## Start PASSAGE GIVEN

Cricketers socialise in the tea break as pies and sandwiches get served during a 1st grade match between Crib Point v Rye at Crib Point Recreational Reserve

Leave some for Toby, won't you?

© Getty Images

The Jury's Out

The best-behaved cricketer

Five jurors congregate at a secret high tea party and discuss the most critical issue in the history of cricket. Or mankind

Toby
By Imran Yusuf

Every village cricket team in England has a Toby. That's not his real name, which these days is often several longitudinal degrees more exotic (what's Tamil for Toby?). But to achieve the more universal and acute truths of fiction, let us call him Toby.

After all, we call it "village cricket", which is collective fiction on a grand scale. Most of the village grounds I've encountered are bordered by motorways; one pavilion doubled up as a Little Chef and I had to explain bat-pad to a bemused Polish lorry driver. The biggest myth is the "village green": to patrol these outfields is to dodge used crisp packets and used condoms and unused landmines. England has changed, and cricket has changed, but Toby is eternal.

## End PASSAGE GIVEN
## Start RECORD EXTRACTS

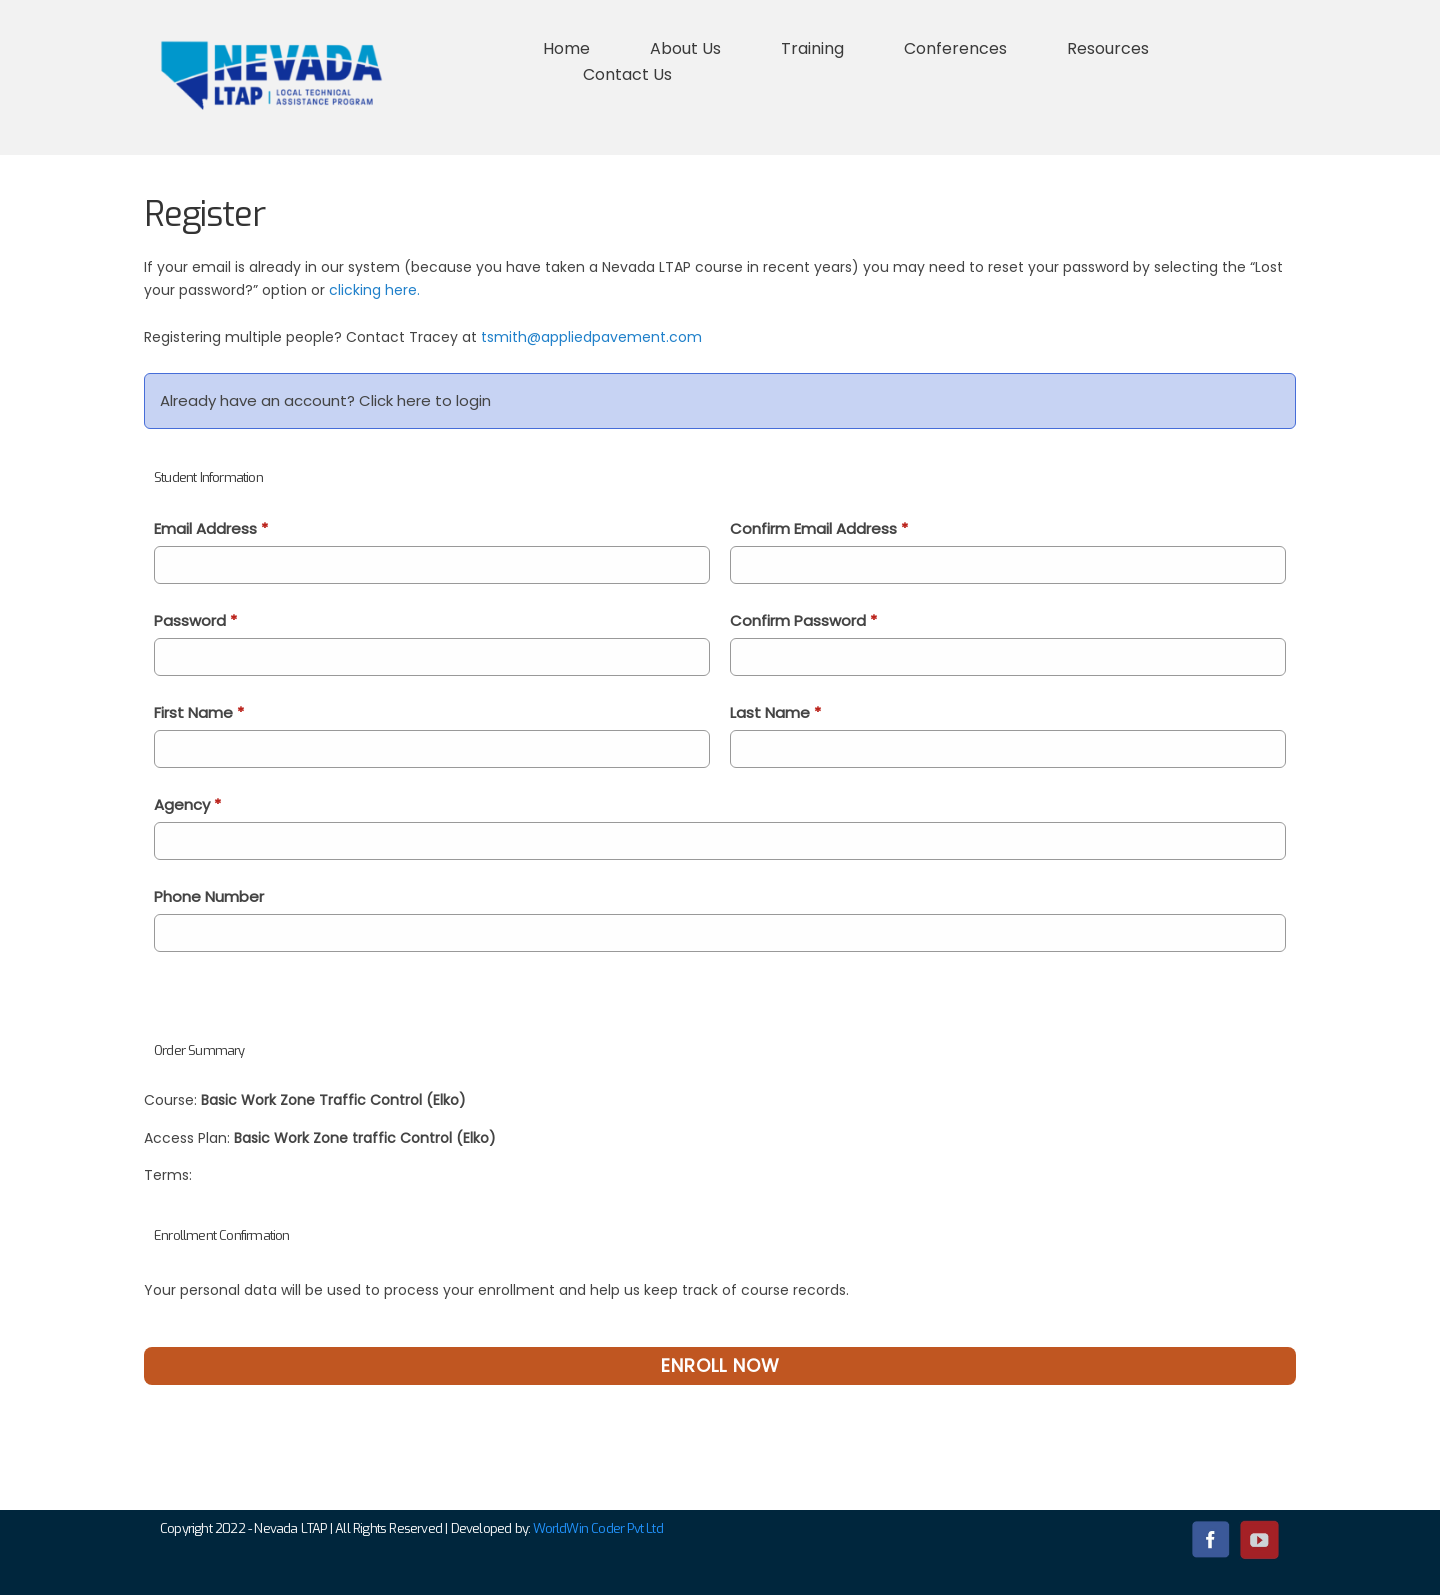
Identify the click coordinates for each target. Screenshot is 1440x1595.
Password (195, 620)
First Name (199, 712)
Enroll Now (720, 1365)
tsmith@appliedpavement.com (591, 337)
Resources (1108, 48)
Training (812, 48)
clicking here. (374, 290)
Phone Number (209, 896)
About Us (685, 48)
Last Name (775, 712)
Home (566, 48)
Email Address (211, 528)
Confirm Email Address (819, 528)
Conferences (955, 48)
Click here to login (425, 400)
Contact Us (627, 74)
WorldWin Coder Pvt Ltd (597, 1528)
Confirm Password (803, 620)
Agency (187, 804)
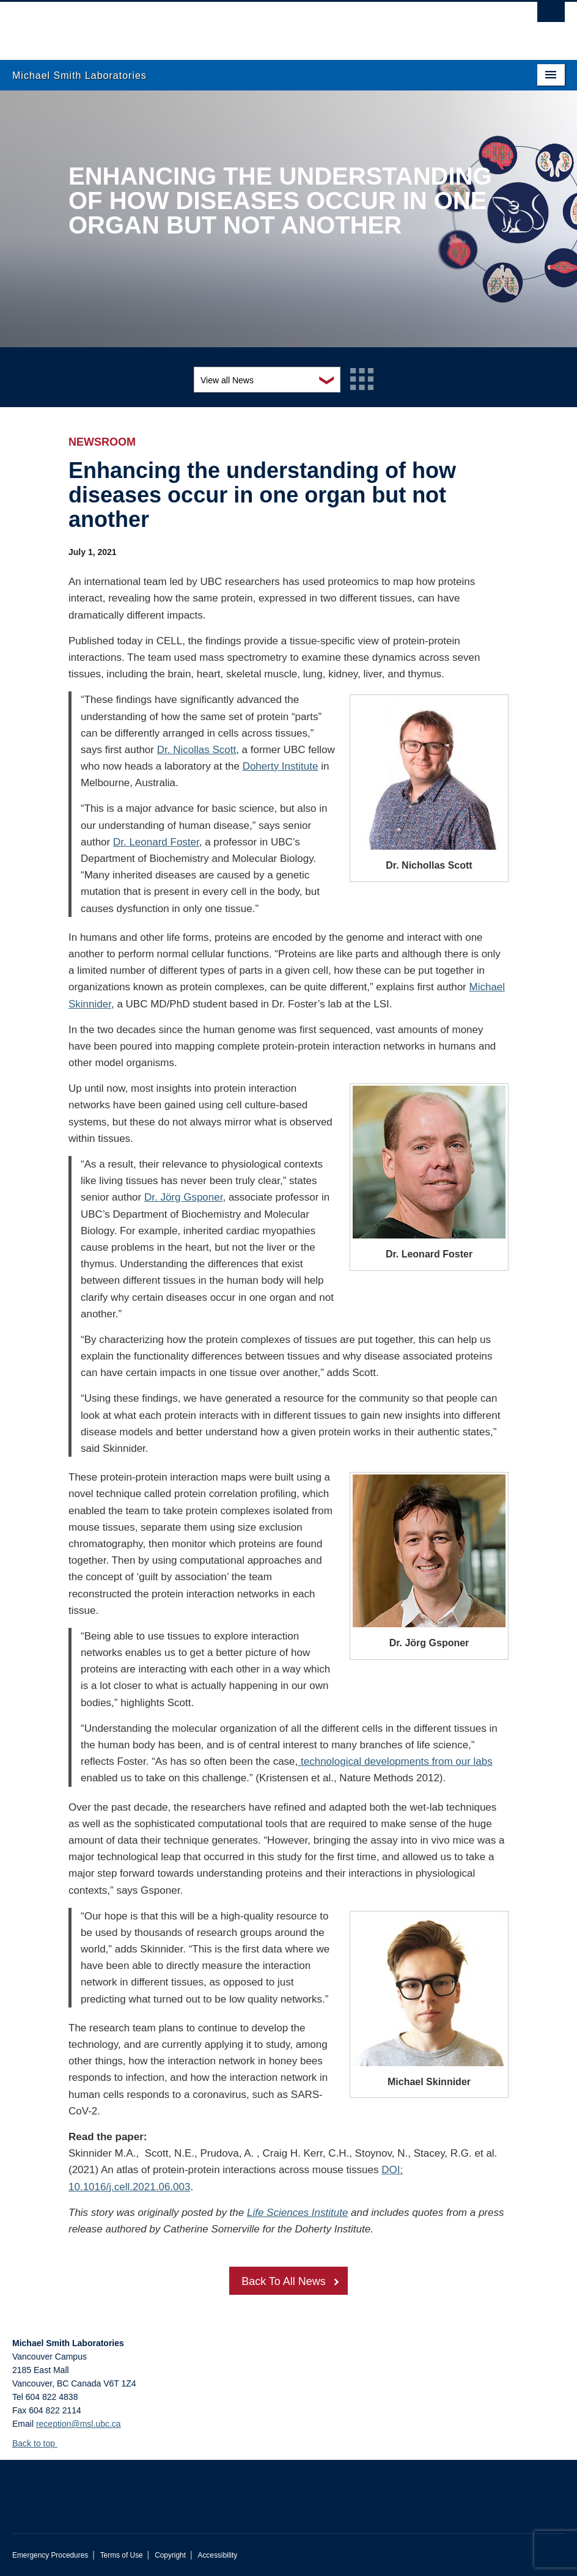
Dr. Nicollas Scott (196, 750)
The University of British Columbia (247, 25)
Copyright (170, 2555)
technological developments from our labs (395, 1761)
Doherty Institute (280, 766)
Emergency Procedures (50, 2555)
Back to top (39, 2443)
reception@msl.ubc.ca (78, 2424)
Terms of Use (121, 2555)
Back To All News (283, 2281)
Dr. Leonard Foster (156, 842)
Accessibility (217, 2555)
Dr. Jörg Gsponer (183, 1197)
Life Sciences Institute (297, 2212)
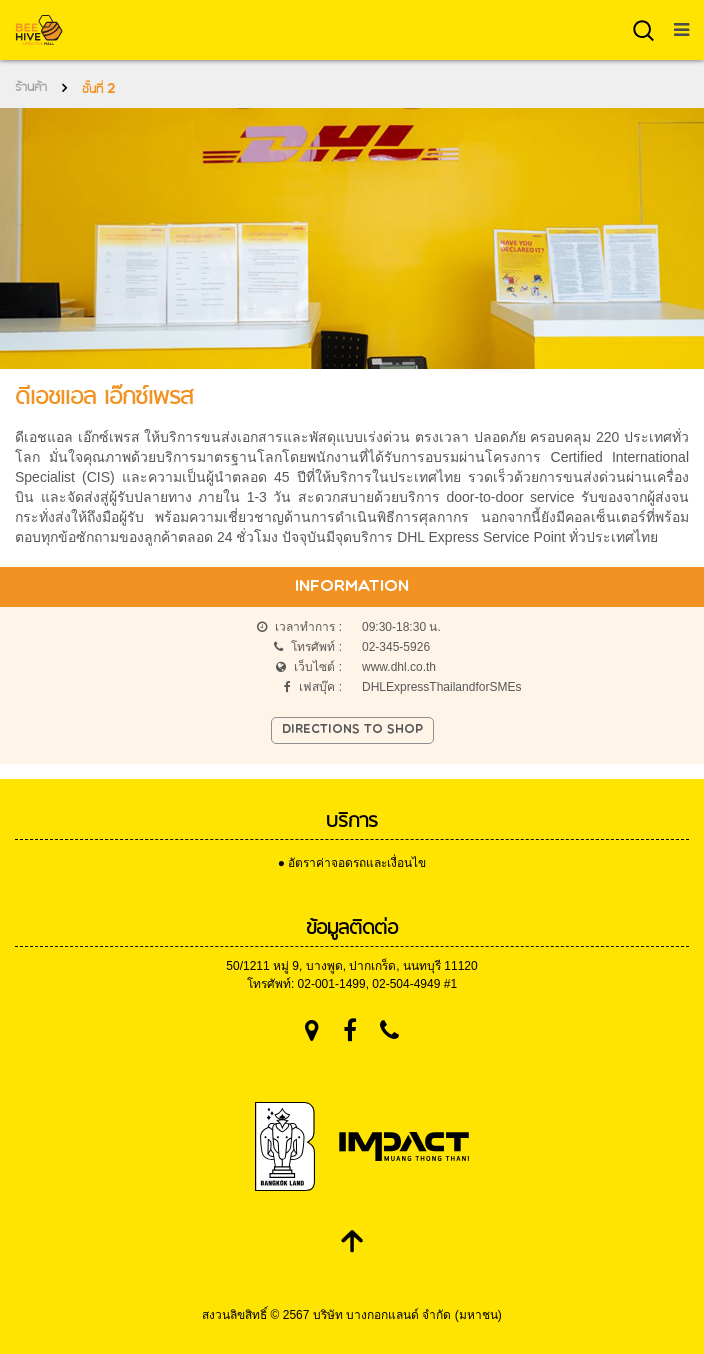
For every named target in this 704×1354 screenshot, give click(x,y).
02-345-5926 (396, 647)
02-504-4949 (406, 984)
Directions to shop (352, 730)
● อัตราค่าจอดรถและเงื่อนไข (352, 863)
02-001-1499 (332, 984)
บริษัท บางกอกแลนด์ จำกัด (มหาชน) (407, 1315)
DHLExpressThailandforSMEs (441, 687)
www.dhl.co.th (399, 667)
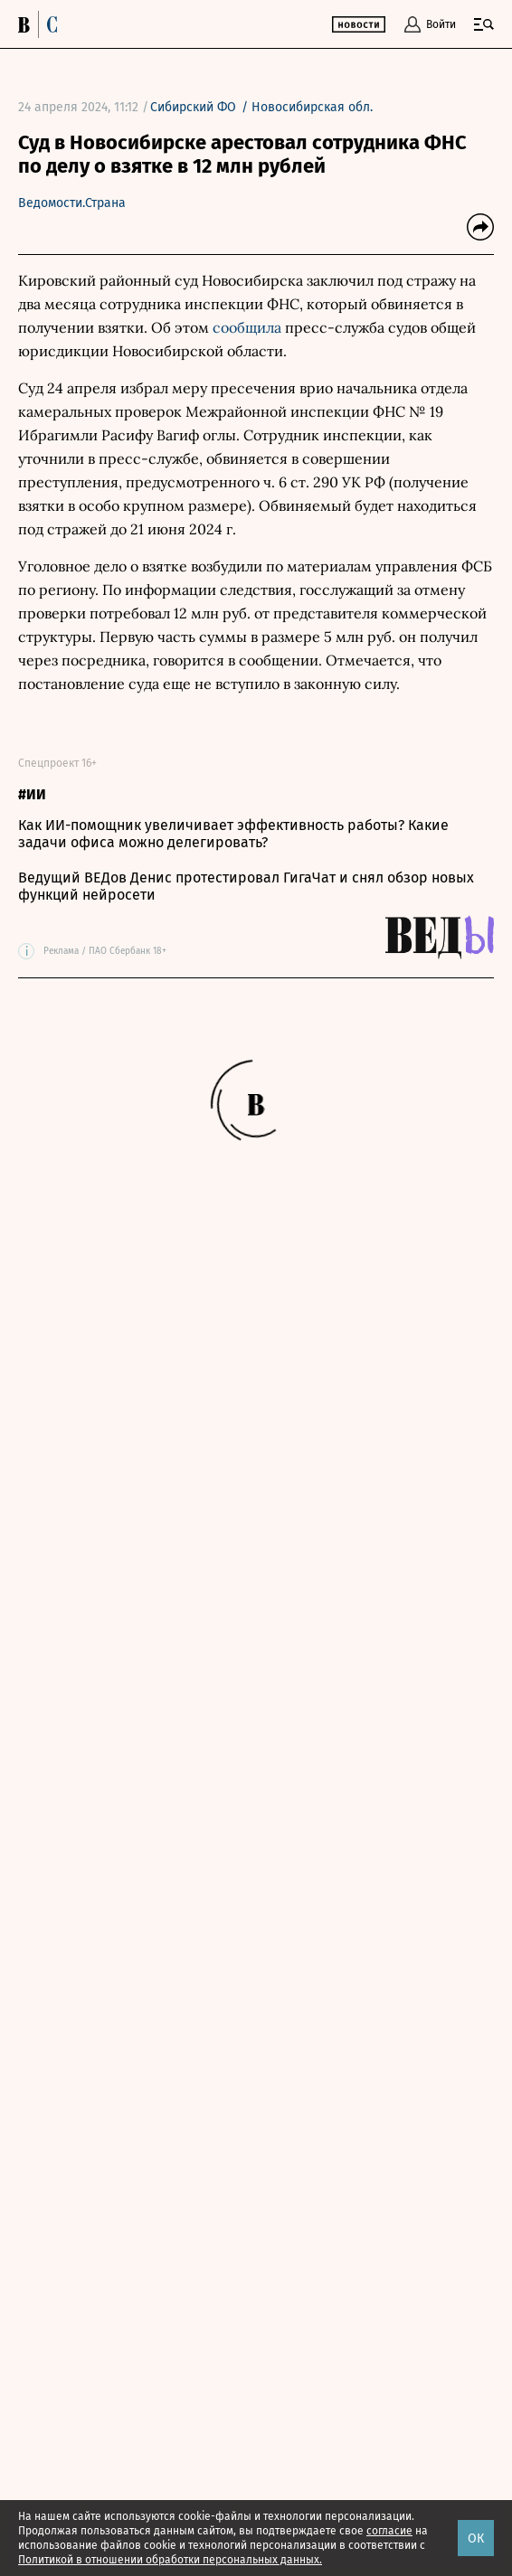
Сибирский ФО (193, 107)
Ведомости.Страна (72, 203)
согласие (389, 2530)
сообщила (247, 327)
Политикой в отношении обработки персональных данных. (170, 2559)
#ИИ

## End RECORD EXTRACTS

GOAL
List everything the cricket piece says must be dodged when patrolling village outfields. Work only from the cricket piece, not the data.

IN RESPONSE
Used crisp packets, used condoms, and unused landmines.